What the Ancient Words Tell Us
The Hebrew poetry here is absolutely stunning. When the husband begins his praise in verse 1, he uses the word na’avah – “How beautiful!” But this isn’t just “pretty” or “nice looking.” This Hebrew word carries the idea of something that brings delight, something that moves you emotionally. He’s not giving a clinical assessment; he’s overwhelmed by beauty that touches his soul.
Grammar Geeks
The Hebrew structure of verses 1-5 uses what’s called a wasf – an ancient Near Eastern poetic form where a lover describes their beloved’s body from feet to head (or head to feet). It’s like a verbal love letter, meant to be intensely personal and celebratory. The imagery isn’t meant to be literal – it’s metaphorical language expressing the inexpressible beauty the lover sees.
The progression of imagery is fascinating. He moves from her feet (pa’am – literally “steps” or “footsteps”) to her legs, her curves, her navel, her waist, her breasts, her neck, her eyes, her nose, and finally her hair. Each comparison draws from the most beautiful and valuable things in their world – precious stones, architectural wonders, towers, pools of water, mountains.

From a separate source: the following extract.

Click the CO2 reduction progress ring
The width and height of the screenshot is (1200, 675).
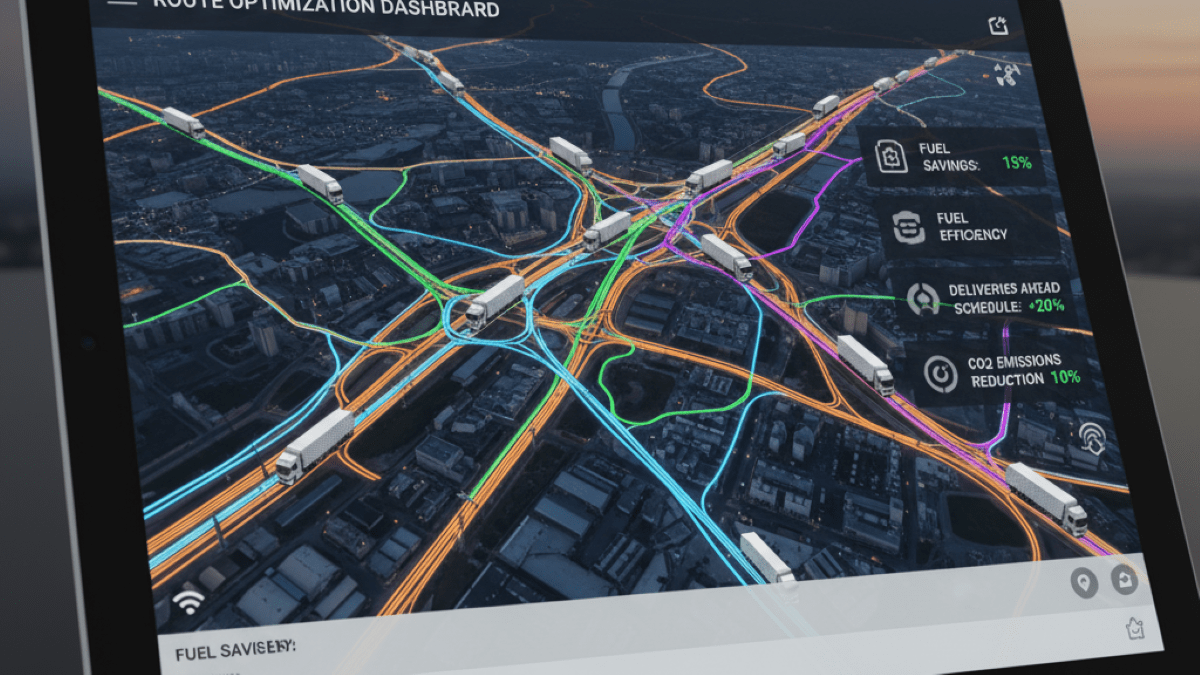(940, 371)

But here’s what’s remarkable: when we get to verse 6, the Hebrew suddenly shifts. The word ta’anugim means “delights” or “pleasures,” but it’s plural – not just one delight, but multiple layers of pleasure and joy. This isn’t just physical attraction; it’s comprehensive delight in the whole person.
What Would the Original Audience Have Heard?
Ancient Hebrew listeners would have been struck by how counter-cultural this poetry was. In most ancient Near Eastern literature, women’s bodies were described in terms of their reproductive function or their value to men. But here, the woman is celebrated for her own beauty, her own worth, her own desirability.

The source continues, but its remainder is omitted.